Harry Belafonte Talks Wall Street Protests, Obama And Gambling

Why Is Harry Belafonte Frustrated With Black Celebrities?

Calypso singer Harry Belafonte became famous for his "Banana Boat" song, but it's his incredible social activism that is truly inspiring.

He was blacklisted during the McCarthy era, amassed reams of files from the CIA and FBI and was threatened by the Ku Klux Klan. He shares his story in "My Song: A Memoir" and in a new HBO documentary, "Sing Your Song."

The 84-year-old spoke to The Huffington Post about his career, the Occupy Wall Street protests and what he really thinks about President Obama -- and no, there was no "sleeping" during this interview.

What has been the highlight of your career?
The highlight had a consistency to it. It's one thing in life to want to be a performer or an artist, especially in the theater; it's another thing to achieve a measure of success that has global appeal, and with that kind of platform to then put all of that into the service of social change and be able to make alliances with people who are deeply committed to social change. It becomes a high point of one's life. I had the extremely good fortune of being able to have a piece of those experiences from one iconic figure to another, Robeson to Dubois to Eleanor Roosevelt to Dr. King to Nelson Mandela, and then to be thrown in with my peers who had achieved so much, like Marlon Brando. To be bouncing around in that world really is an anointing that I don't know how to describe. It's not comparative; it has continued to highlight itself.

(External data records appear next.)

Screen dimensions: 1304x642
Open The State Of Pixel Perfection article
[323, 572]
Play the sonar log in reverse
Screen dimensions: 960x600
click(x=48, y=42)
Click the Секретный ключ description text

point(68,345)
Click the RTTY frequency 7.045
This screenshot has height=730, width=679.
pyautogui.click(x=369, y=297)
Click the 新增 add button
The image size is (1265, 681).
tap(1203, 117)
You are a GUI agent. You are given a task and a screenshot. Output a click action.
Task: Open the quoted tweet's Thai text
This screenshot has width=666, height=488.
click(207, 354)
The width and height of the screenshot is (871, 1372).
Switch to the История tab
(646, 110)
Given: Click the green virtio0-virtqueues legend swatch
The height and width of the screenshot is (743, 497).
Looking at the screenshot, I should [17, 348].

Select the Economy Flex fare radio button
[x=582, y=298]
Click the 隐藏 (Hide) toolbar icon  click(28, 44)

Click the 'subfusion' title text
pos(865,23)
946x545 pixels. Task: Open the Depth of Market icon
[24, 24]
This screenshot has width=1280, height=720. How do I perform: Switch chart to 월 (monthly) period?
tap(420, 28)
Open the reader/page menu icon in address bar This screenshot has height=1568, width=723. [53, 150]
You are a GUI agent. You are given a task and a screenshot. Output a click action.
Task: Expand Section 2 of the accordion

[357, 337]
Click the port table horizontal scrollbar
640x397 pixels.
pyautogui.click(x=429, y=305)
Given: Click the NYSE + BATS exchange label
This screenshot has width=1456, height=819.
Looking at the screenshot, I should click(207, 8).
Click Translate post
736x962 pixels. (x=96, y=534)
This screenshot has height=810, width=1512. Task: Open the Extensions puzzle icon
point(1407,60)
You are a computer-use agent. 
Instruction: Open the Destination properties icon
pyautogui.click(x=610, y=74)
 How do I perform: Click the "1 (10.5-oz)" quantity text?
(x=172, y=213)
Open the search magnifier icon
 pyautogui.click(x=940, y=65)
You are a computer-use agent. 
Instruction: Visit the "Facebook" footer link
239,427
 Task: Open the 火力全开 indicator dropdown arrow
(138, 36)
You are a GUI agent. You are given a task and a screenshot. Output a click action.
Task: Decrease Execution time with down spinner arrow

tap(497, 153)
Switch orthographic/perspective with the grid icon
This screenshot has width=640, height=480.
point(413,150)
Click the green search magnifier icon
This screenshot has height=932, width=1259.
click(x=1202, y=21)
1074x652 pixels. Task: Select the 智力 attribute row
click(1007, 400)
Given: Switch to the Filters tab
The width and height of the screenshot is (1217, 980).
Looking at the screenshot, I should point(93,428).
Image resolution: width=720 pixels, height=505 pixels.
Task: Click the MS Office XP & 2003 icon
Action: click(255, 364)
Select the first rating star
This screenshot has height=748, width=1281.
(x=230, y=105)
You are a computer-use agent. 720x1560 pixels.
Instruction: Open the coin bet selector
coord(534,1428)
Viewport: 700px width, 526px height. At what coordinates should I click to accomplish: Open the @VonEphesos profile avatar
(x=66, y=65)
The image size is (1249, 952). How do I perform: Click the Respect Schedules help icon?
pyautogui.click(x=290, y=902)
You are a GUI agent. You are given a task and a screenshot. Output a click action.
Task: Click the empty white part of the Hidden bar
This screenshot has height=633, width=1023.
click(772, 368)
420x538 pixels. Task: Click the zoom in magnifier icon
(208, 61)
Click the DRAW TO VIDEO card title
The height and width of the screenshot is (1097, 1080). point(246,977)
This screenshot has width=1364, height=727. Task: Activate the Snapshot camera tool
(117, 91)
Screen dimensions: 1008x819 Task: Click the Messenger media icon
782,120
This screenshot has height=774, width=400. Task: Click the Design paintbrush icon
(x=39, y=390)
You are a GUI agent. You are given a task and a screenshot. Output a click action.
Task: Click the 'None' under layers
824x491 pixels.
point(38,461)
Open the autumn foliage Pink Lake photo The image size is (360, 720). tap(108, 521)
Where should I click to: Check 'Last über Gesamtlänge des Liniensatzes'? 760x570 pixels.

You write that you donated an enormous amount of money to different causes. Any regrets?
No, not at all. Then I would have to dissect what would I have left out. Maybe if I'd lightened up a bit on the gambling, there would be a dollar or two extra, but that was not a real impediment. That was not where the bulk of the money went.

Did you have a serious gambling problem?
No, it just got in the way. I used to take a certain amount and with the pressures around me -- through all the things that needed funding -- it became very seductive ... I soon got over it, but during the high days of Las Vegas, it took its toll.

You say you're disappointed in President Obama.
Yes, but if I have anything to do with it, he'll be reelected because I'm going to work for him. But that does not mean that there is not disappointment. I see the list of renegades that are vying for the job and I know who could be in the space, like Bush and others who I've not had much inclination toward, but I still think the promise of Obama carries more for us than gambling with another candidate.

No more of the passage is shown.